◆ Task item: In the material below, the required lines run from the one containing "You are a GUI" through the one containing "The height and width of the screenshot is (952, 1268).". Copy those lines exactly, ends included, and nothing else.

◆ Material shown:

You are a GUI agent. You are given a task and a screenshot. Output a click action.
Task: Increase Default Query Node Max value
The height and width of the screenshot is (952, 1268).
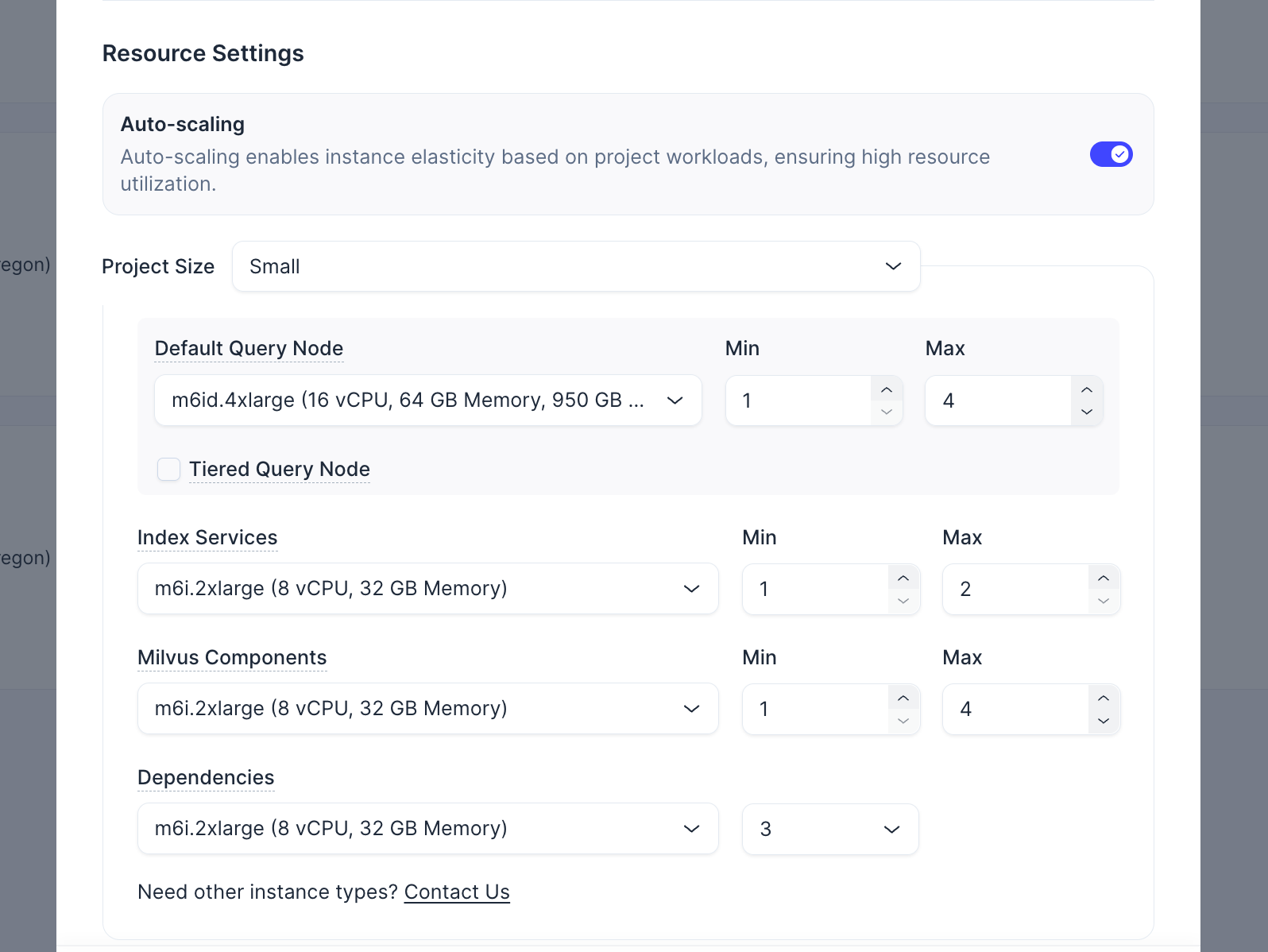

--

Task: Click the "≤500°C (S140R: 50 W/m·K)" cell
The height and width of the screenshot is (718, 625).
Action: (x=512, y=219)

◆ Task output:
You are a GUI agent. You are given a task and a screenshot. Output a click action.
Task: Increase Default Query Node Max value
The height and width of the screenshot is (952, 1268).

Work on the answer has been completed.